А что значит: «Я упрощал его»? Я немножечко от знакомства с писателями более низкого ранга, так, скажем, представление о писателе наладил несколько суетливое. А Шолохов лишний раз подтвердил, что не надо торопиться, спешить, а нужно основательно обдумывать то, что делаешь. Основательно – очевидно, наедине, в тиши...
Когда я вышел от него, прежде всего в чем я поклялся – это надо работать. Работать надо в десять раз больше, чем сейчас.
Вот еще что, пожалуй, я вынес: не проиграй – жизнь-то одна. Смотри, не заиграйся... И вот, еще раз выверяя свою жизнь, я понял, что надо садиться писать. Для этого нужно перестраивать жизнь, с чем-то расставаться. И по крайней мере оградить себя, елико возможно, от суеты.
Суета ведь поглощает, просто губит зачастую. Обилие дел на дню, а вечером вдруг Понимаешь: а ничего не произошло. Ничегошеньки не случилось! А ведь день был занят. Да занят-то как, прямо по горло, а вот черт те, ничего «е успел. Ужас. Плохо. Плохо это.
И вдруг я в мыслях подкрадываюсь к тому, что это же чуть ли не норма жизни, хлопотня такая – с утра дела, дела, тыщи звонков... Но так, боюсь, просмотришь в жизни главное.

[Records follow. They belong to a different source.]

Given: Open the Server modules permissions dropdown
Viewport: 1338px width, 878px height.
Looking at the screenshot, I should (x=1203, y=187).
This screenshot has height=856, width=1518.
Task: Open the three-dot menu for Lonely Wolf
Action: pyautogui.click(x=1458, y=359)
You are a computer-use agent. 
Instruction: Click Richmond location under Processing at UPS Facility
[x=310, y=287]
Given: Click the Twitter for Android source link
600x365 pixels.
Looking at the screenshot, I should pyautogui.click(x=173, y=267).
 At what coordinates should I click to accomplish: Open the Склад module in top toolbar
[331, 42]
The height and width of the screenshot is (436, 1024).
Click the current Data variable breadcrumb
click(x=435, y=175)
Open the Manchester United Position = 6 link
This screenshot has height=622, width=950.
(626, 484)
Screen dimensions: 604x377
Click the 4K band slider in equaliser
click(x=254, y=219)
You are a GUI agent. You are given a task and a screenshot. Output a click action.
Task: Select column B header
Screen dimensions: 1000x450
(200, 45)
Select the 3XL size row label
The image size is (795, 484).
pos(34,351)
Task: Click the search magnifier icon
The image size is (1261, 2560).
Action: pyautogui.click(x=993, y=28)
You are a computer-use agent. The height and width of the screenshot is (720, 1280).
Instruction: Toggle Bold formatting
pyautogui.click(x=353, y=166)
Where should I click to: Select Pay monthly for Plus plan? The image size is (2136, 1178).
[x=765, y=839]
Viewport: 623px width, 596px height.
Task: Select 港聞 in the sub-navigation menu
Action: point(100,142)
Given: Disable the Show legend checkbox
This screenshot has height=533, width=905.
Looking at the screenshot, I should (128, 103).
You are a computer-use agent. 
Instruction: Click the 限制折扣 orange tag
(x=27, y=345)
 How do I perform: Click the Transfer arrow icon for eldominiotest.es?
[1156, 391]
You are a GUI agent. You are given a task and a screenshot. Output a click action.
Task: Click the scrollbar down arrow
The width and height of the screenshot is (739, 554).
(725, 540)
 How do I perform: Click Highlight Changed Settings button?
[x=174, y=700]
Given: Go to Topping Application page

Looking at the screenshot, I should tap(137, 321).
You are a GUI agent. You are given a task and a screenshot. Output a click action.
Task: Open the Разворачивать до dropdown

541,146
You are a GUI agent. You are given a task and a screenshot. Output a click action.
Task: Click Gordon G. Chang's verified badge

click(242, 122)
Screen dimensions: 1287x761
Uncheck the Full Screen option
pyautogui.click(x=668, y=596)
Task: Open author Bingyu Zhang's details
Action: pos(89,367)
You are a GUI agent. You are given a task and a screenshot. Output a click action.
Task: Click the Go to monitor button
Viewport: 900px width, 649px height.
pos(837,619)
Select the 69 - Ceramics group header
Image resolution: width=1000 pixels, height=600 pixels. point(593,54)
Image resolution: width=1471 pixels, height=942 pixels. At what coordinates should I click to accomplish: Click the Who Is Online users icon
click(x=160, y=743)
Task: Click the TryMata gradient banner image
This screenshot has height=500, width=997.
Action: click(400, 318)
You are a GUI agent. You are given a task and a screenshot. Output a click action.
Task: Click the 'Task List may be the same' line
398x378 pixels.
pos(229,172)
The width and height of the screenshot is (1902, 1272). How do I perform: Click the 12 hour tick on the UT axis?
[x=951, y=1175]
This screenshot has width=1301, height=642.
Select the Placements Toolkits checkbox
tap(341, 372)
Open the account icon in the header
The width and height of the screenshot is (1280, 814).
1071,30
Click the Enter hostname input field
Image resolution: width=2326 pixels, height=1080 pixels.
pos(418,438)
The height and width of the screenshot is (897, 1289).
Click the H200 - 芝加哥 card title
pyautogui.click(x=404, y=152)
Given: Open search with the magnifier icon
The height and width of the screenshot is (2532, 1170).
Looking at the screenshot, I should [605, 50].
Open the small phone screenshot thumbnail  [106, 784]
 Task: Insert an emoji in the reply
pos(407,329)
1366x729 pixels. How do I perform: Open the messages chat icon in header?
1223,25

Что же делать? Может, не бывать одновременно в десятках мест? Ведь самое дорогое в жизни – мысль, постижение, для чего нужно определенное стечение обстоятельств и прежде всего – покой. Но это древняя мысль, не мое изобретение...
Далее, если говорить о профессии писателя, она природой своей немедленно ставит вопрос о культуре писателя. В наши дни писательская профессионализация – скорее поздняя (прозаиков особенно). Это нормально. И если к тридцати годам, положим, человек, склонный к писанию, не обрел общей необходимой культуры, интеллигентности, говорить о нем как о писателе рано, он еще не писатель или, скажем так, не настоящий писатель, а человек, написавший Книгу, две книги... пусть пять книг, но не сообщивший ничего нового о жизни. Только впитав в себя опыт мировой литературы, писатель найдет манеру, одному ему свойственную.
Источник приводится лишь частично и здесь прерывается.